Andrea Swithenbank, 28, has not contacted her family since July last year when, according to her partner, Pascal Volkmann, she ended their relationship and said she planned to hitchhike home.

The family knew nothing of her disappearance until mid-September when they received a letter from Mr Volkmann in La Conche, near Valence in southern France, asking if she had returned home safely.

"We're all worried sick," said her sister, Fran, 34, from Camden, north London. "The last time I saw her she was upset and depressed over the relationship but there is no way she would walk out and leave Aurore [her daughter].

"Even if she did, she would certainly have contacted us. We're a very close-knit family ... We have tried everything to find her, but she seems to have vanished into thin air."

Since Ms Swithenbank's disappearance, Mr Volkmann has been interviewed by local police. Her mother, step-father, four sisters and a brother have suffered from the anxiety of not knowing what has happened to her. They are divided in their hopes that she is alive and their fears that she may have been murdered.

"I can't help thinking that she may have been murdered by a driver who picked her up, but because it was two months before we knew she was missing, the police weren't called in immediately," said her sister Erica, 31, from Leicester.

"She was a wonderful mother and she adored Aurore. There is no way she would have walked out intending to leave her behind forever. Since she vanished, we have had a Christmas, my mother has had her 60th birthday and Aurore has had two birthdays. Andrea was apparently a bit depressed about the break-up of her relationship, but all those events would have meant something to her. She would have contacted us, I'm sure."

British consulate staff in Lyon have been liaising with the police and an examining magistrate, but they say there appear to be no new leads. "The examining magistrate operates in a regime of professional secrecy, so we don't know much about the investigation, other than that they are taking it very seriously," said Jeanie Labaye, the vice consul.

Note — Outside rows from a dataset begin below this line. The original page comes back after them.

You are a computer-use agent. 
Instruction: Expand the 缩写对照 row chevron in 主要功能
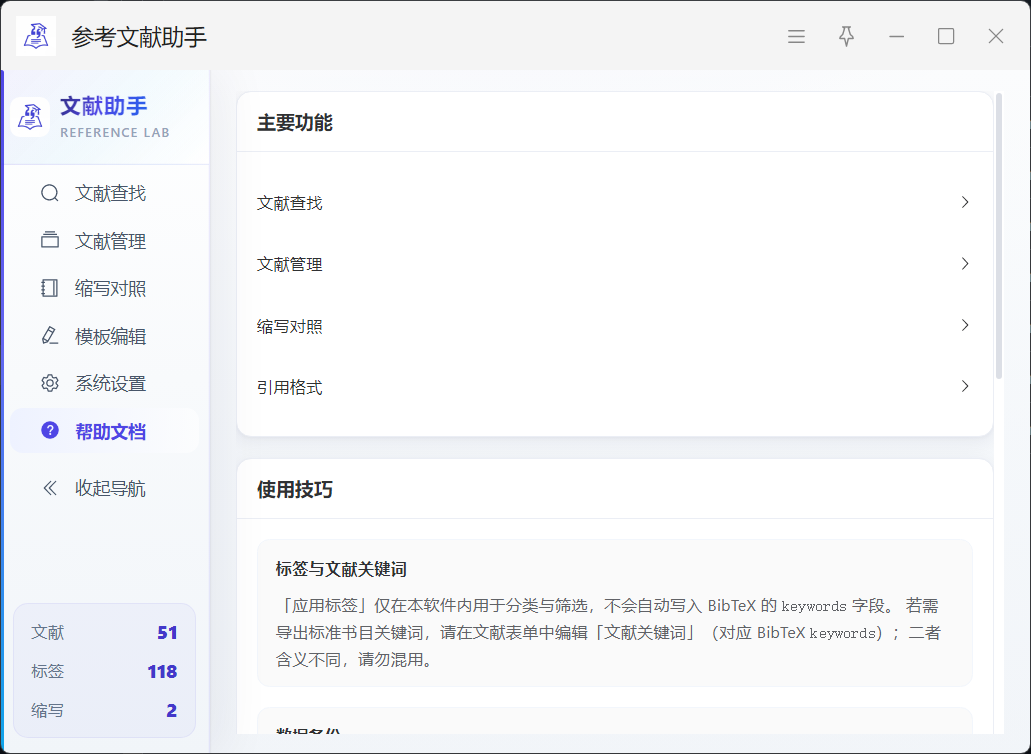click(x=964, y=326)
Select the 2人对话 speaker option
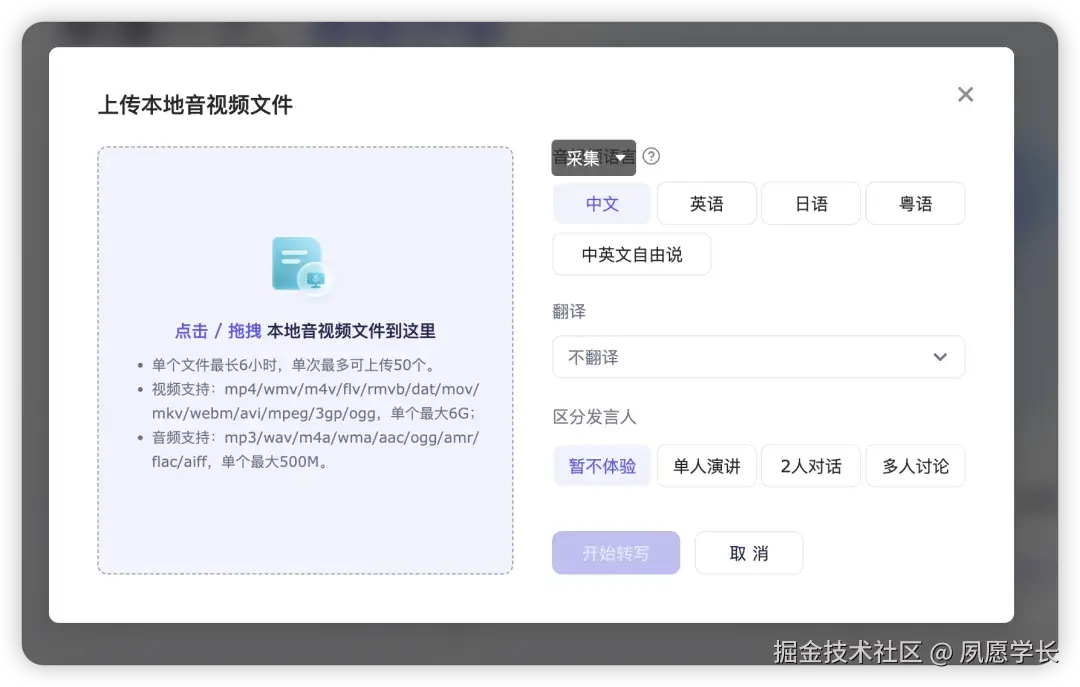This screenshot has height=687, width=1080. pos(811,465)
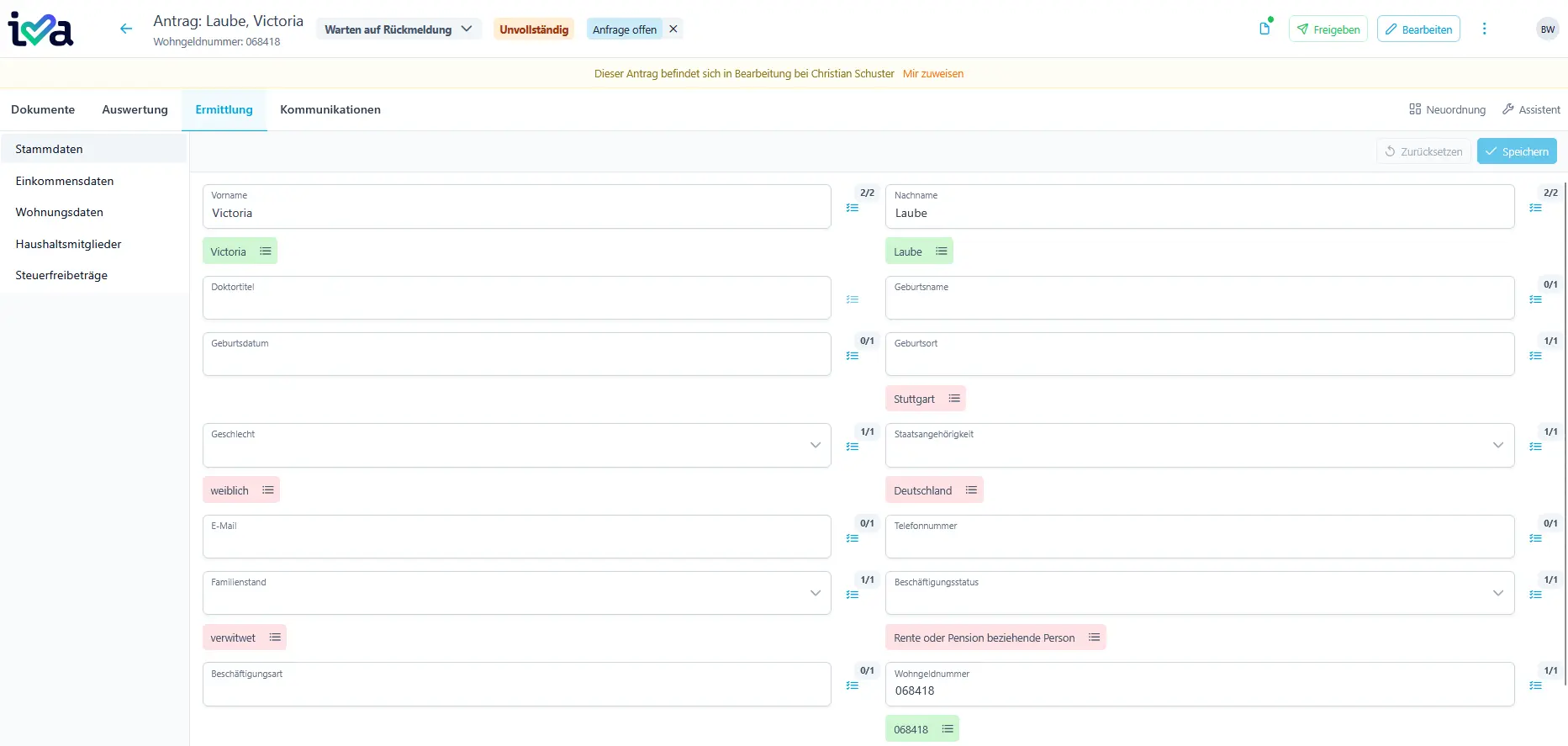
Task: Expand the Staatsangehörigkeit dropdown
Action: (x=1199, y=446)
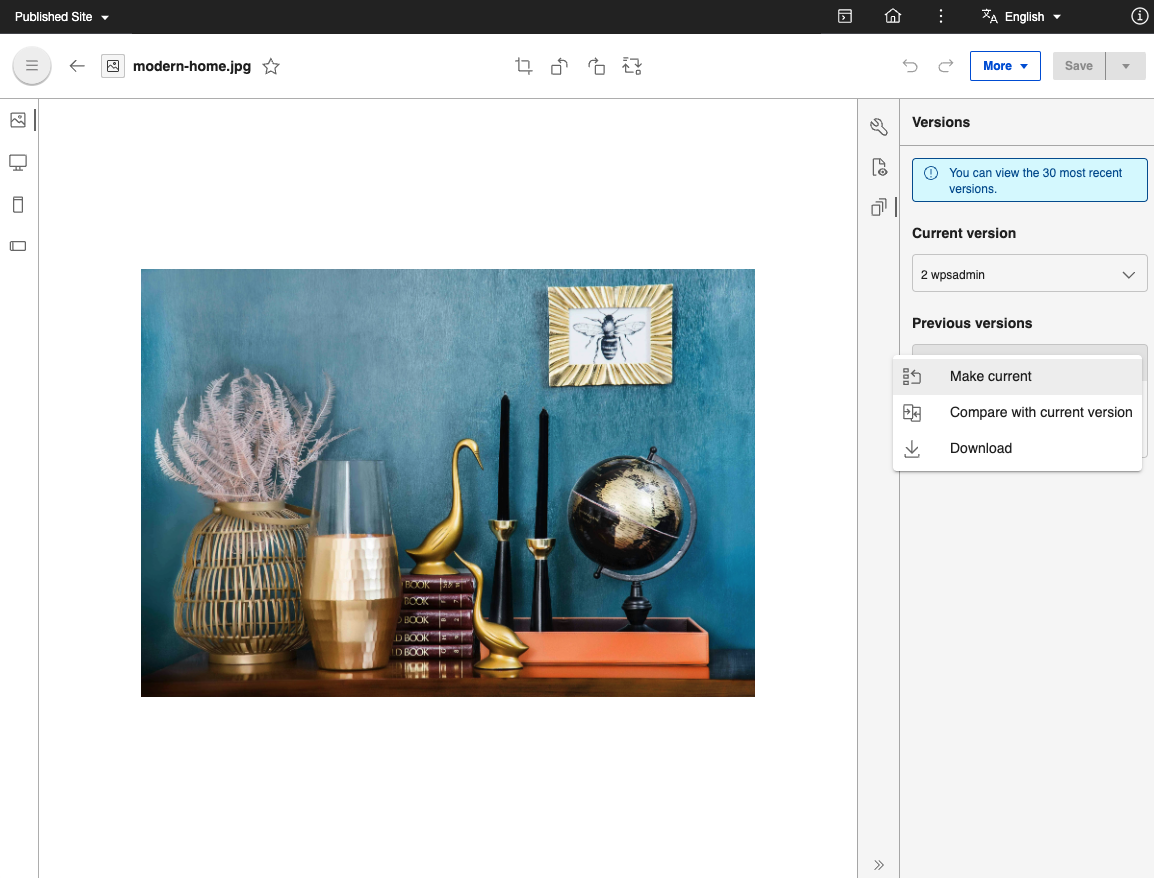Go back using the left arrow
This screenshot has height=878, width=1154.
[x=77, y=66]
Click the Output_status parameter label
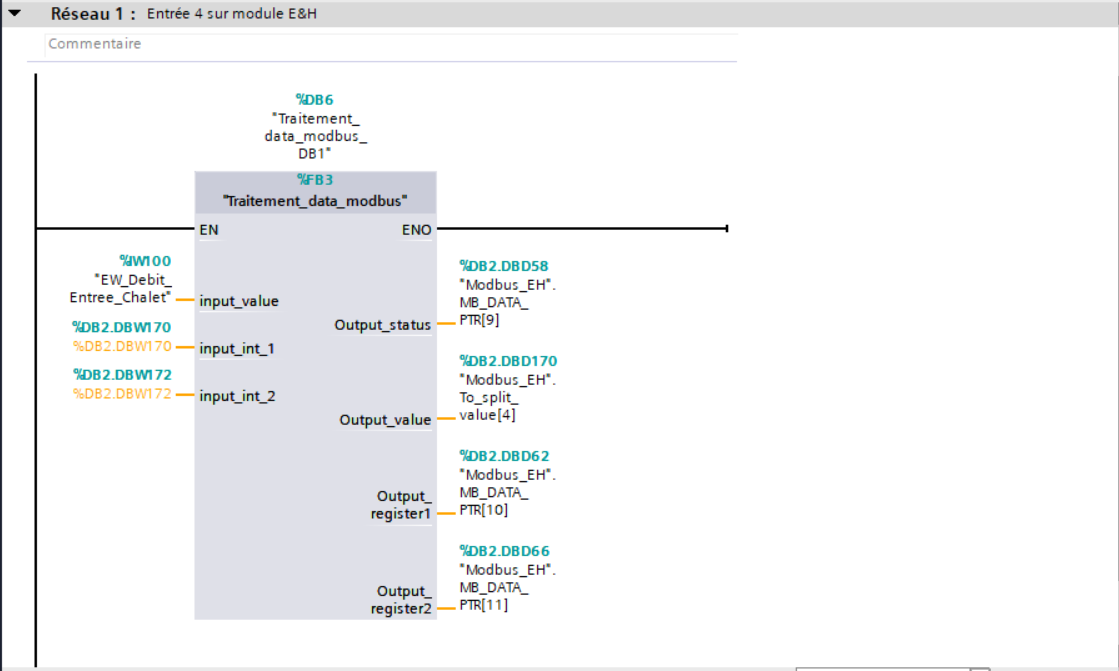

"Andrea was supposed to have been hitchhiking in the direction of Spain, so the Spanish police have been asked to help, and the Italian border is not far away, so the Italians have been notified too."

Fran Swithenbank has been in the region for the past three months, distributing leaflets and photographs, but no new leads have emerged. "We'll keep looking until we find her," she said. "It doesn't seem possible that someone can just vanish off the face of the earth."